Substitute "Find" for each occurrence of "Where is" in the lines from the line containing "This screenshot has width=1600, height=800." through the line containing "center [438, 554].", and reproduce those lines with everything else unchanged.

(Stored records)
-- Opening Marker --
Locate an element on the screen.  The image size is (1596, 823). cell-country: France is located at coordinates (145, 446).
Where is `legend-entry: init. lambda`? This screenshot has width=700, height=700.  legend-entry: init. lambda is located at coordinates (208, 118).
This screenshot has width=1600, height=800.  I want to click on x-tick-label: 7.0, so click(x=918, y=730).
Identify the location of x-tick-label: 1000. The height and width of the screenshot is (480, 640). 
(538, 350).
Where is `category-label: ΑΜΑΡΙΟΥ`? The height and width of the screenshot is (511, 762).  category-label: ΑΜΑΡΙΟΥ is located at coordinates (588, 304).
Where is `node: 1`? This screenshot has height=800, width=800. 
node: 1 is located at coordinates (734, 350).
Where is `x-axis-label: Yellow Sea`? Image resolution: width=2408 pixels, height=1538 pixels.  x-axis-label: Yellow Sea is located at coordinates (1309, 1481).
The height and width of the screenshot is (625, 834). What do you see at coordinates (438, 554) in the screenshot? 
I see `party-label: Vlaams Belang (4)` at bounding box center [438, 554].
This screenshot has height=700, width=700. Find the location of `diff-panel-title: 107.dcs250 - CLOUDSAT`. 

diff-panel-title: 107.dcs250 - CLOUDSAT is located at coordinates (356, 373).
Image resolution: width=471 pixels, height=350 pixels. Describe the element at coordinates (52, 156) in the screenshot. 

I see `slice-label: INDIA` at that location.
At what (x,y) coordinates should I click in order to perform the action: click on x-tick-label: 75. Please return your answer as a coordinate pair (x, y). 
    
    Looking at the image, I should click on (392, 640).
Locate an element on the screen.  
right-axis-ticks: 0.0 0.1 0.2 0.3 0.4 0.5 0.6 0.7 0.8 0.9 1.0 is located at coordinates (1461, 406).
-- Closing Marker --
● Solved exercise
This screenshot has width=1600, height=800.  I want to click on x-tick-label: 7.0, so click(x=918, y=730).
Identify the location of x-tick-label: 1000. The height and width of the screenshot is (480, 640). 
(538, 350).
Find `category-label: ΑΜΑΡΙΟΥ`? The height and width of the screenshot is (511, 762).  category-label: ΑΜΑΡΙΟΥ is located at coordinates (588, 304).
Find `node: 1`? This screenshot has height=800, width=800. 
node: 1 is located at coordinates (734, 350).
Find `x-axis-label: Yellow Sea`? Image resolution: width=2408 pixels, height=1538 pixels.  x-axis-label: Yellow Sea is located at coordinates (1309, 1481).
The height and width of the screenshot is (625, 834). What do you see at coordinates (438, 554) in the screenshot? 
I see `party-label: Vlaams Belang (4)` at bounding box center [438, 554].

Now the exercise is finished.